The new displays also come toting ProMotion technology, which means they can run at up to 120 Hz for ultra-smooth motion, then ratchet that refresh rate all the way down to 10 Hz when you’re looking at mostly static images to save battery. If you’ve ever used an iPad Pro, or even the new iPhone 13 Pro models, you know this makes a weirdly tangible difference when it comes to the overall feel of the system.
Other notable features
We’re looking forward to testing the new MacBook Pros down the line, but the spec sheet already delivers on most of what people were asking for. The new speaker system still includes six speakers: two tweeters and four woofers. All of them have increased in size and move more air. The woofers give the entire system the capability to produce sound a half-octave lower than the previous models.
Like the M1 MacBooks, the new M1 Pro and M1 Max models promise drastically improved battery life. Apple is still offering up battery specs in terms of continuous video playback (a somewhat outdated and not particularly useful metric). However, the company claims that the 14-inch MacBook Pro gets up to 17 hours of continuous video playback, while the 16-inch version gets up to 21 hours. Those are big jumps from Intel-based MBP numbers, so I’m very curious to see what that means in terms of real-world usage.
The 16-inch model supports fast charging, which allows it to pull a 50-percent charge from a compatible brick in just a half-hour.
So when can you order the new MacBook Pro and how much do they cost?

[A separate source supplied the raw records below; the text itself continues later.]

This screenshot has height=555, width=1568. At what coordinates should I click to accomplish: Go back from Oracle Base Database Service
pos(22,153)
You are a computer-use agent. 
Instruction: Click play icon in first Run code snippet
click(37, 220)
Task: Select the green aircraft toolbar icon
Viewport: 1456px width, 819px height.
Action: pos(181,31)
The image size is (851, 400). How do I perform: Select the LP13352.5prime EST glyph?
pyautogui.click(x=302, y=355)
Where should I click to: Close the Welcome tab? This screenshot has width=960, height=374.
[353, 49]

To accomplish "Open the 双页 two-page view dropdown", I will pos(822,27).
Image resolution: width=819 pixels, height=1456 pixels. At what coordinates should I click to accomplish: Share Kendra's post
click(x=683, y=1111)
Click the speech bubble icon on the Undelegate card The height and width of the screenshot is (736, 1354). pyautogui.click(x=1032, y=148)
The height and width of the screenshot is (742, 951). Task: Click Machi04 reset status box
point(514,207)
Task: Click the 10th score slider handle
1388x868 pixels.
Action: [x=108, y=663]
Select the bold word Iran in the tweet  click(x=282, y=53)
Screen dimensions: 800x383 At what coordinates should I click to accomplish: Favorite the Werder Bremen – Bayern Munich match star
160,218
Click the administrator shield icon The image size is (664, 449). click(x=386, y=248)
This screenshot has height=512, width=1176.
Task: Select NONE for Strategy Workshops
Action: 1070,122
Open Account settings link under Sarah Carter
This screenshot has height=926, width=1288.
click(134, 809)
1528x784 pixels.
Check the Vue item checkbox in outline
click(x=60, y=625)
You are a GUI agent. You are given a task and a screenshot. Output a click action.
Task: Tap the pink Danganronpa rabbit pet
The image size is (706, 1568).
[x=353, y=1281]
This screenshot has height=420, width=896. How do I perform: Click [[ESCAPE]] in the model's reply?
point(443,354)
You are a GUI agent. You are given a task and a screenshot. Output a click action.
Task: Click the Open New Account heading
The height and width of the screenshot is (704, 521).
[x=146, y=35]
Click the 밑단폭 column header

As you might expect from all of the superlatives thrown into this announcement, the new MacBook Pros aren’t cheap. Then again, MBPs have never been cheap.
The 14-inch model comes stock with an 8-core M1 Pro chip, a 14-core GPU, 16 GB unified memory, and a 512 GB SSD for $1,999. You can move up to a 10-core CPU, 16-core GPU, and 1 TB storage for $2,499 as a standard configuration. If you want to get wild and max it out completely, you get a 10-core CPU, a 32-core GPU, 64 GB unified memory, and 8 TB storage for $5,899. It’s worth noting that $2,200 of that upgrade comes in the form of the 8 TB SSD, though.
The 16-inch MacBook Pro base model offers a 10-core CPU, a 16-core GPU, 16 GB unified memory, and a 512 GB SSD for $2,499.
Unlike the 14-inch version, the 16-inch MBP will let you step up to the most powerful M1 Max chip. The base M1 Max version comes with a 10-core CPU, 32-core GPU, 32 GB memory, and a 1 TB SSD for $3,599. The most expensive version of that machine puts you up over $6,000.
You can preorder the new MacBook Pros now and they should start arriving at the end of October or the beginning of November.